Records for this exercise.
>>

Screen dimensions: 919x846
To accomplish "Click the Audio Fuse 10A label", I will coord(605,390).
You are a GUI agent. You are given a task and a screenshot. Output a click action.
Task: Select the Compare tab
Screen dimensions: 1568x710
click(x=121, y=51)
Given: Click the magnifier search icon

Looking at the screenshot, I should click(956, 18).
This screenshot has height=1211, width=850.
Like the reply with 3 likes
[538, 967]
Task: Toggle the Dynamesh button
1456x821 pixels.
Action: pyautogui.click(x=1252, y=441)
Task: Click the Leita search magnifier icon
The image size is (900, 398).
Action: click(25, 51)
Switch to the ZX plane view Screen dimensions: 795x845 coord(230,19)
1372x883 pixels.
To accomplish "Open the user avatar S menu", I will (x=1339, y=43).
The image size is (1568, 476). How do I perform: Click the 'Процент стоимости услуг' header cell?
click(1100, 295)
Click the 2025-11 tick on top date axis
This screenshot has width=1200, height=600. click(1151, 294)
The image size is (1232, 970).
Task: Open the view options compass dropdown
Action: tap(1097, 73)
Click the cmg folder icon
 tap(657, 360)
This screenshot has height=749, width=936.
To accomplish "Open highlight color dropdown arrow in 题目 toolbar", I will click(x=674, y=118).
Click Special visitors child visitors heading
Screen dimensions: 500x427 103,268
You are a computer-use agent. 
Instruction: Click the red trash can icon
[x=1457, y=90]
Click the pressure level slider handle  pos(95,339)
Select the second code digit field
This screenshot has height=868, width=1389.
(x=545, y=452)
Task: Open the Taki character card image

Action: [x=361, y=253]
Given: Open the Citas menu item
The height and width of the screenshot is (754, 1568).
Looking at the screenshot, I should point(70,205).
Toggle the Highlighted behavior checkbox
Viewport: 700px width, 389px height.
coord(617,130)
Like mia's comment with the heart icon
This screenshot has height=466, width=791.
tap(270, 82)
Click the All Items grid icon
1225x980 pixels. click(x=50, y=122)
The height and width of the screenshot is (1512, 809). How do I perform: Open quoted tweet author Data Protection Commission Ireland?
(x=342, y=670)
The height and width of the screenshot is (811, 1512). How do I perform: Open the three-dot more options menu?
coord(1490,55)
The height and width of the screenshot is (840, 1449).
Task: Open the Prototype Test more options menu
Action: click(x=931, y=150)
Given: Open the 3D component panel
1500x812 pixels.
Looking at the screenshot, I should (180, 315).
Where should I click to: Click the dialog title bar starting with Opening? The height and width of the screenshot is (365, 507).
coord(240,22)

<<

In the records above, which lines hold the string "accomplish"? Copy each one.

To accomplish "Click the Audio Fuse 10A label", I will coord(605,390).
To accomplish "Open the user avatar S menu", I will (x=1339, y=43).
To accomplish "Open highlight color dropdown arrow in 题目 toolbar", I will click(x=674, y=118).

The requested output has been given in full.